Selected excerpt:
○ ○ ○ ○
Obviously care must be taken in limiting user functionality or alerting users encase it's an honest mistake, so using a risk score or noting session alerts should be used. For example, if everything has been normal in the browsing session and 1 character is out of place, then showing a red pop-up box stating the user has been hacked is not reasonable, however if this is not the usual IP address for the user, they have logged in at an unusual time, and this is the 5th malformed entry with what looks like an SQL injection string, then it would be reasonable for the application to react. This possible reaction would need to be stated in legal documentation.

In another scenario, if an attacker has got through the application defenses extracted part of the applications customer database, would the company know? Splitting information in the database into separate tables makes sense from an efficiency point of view, but also from a security view, even putting confidential information into a separate partition can make it harder for the attacker. However if the attacker has the information it can be hard to detect and applications should make steps to aid alerting software (e.g. SIEM systems). Many financial institutions use risk scoring systems to look at elements of the users session to give a risk score, if Johnny always logs in at 6pm on a Thursday from the same IP, then we have a trusted pattern. If suddenly Johnny logs in at 2:15am from an IP address on the other side of the world, after getting the password wrong 7 times, then maybe he's jetlagged after a long trip, or perhaps his account has been hacked. Either way, asking him for out-of-band authentication would be reasonable to allow Johnny to log in, or to block an attacker from using Johnnys account.
○ ○ ○ ○
Data block:
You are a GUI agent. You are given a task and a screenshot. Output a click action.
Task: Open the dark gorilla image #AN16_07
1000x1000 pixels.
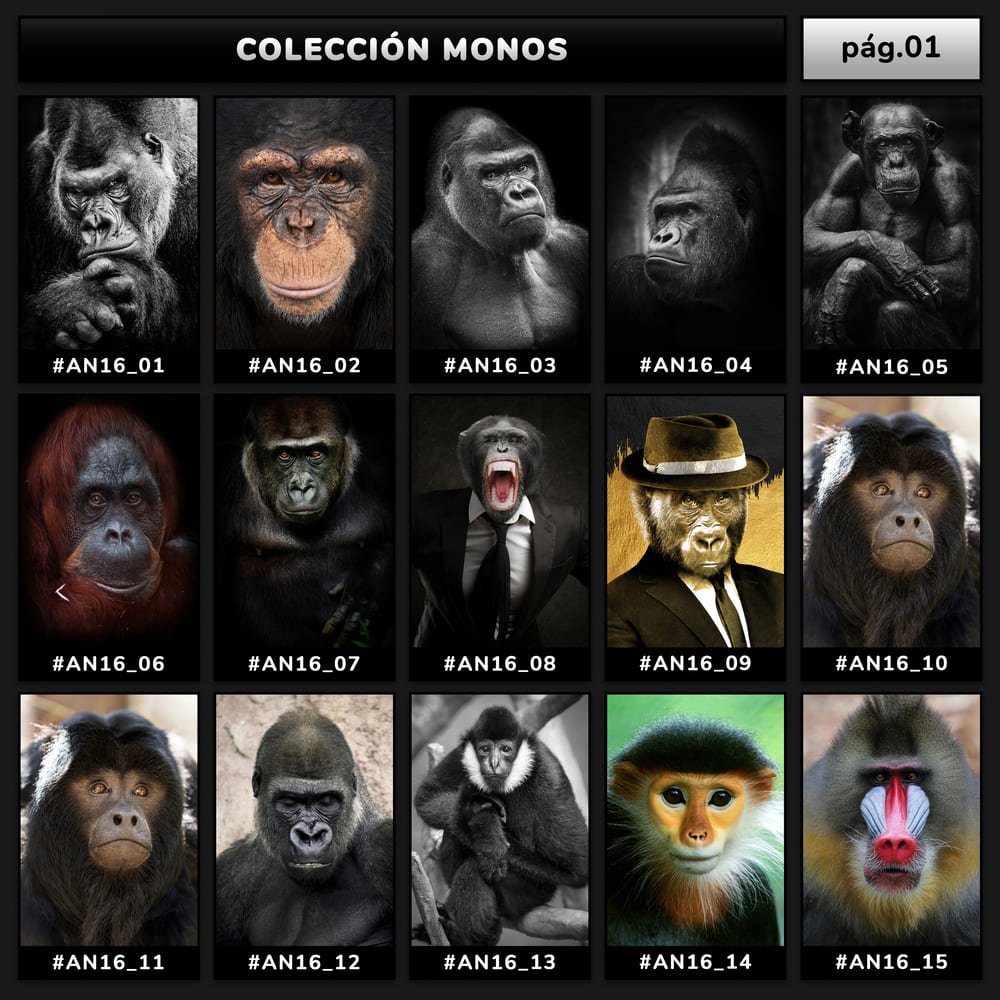304,522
○ ○ ○ ○
Brief:
Answer these questions from the excerpt on detecting attacks in applications:
1. In the scenario where it would be reasonable for the application to react, which malformed entry is it?
2. What kind of system is named as an example of alerting software?
3. When does Johnny always log in, forming a trusted pattern?

Response to this exercise:
1. The 5th malformed entry.
2. SIEM systems.
3. At 6pm on a Thursday, from the same IP.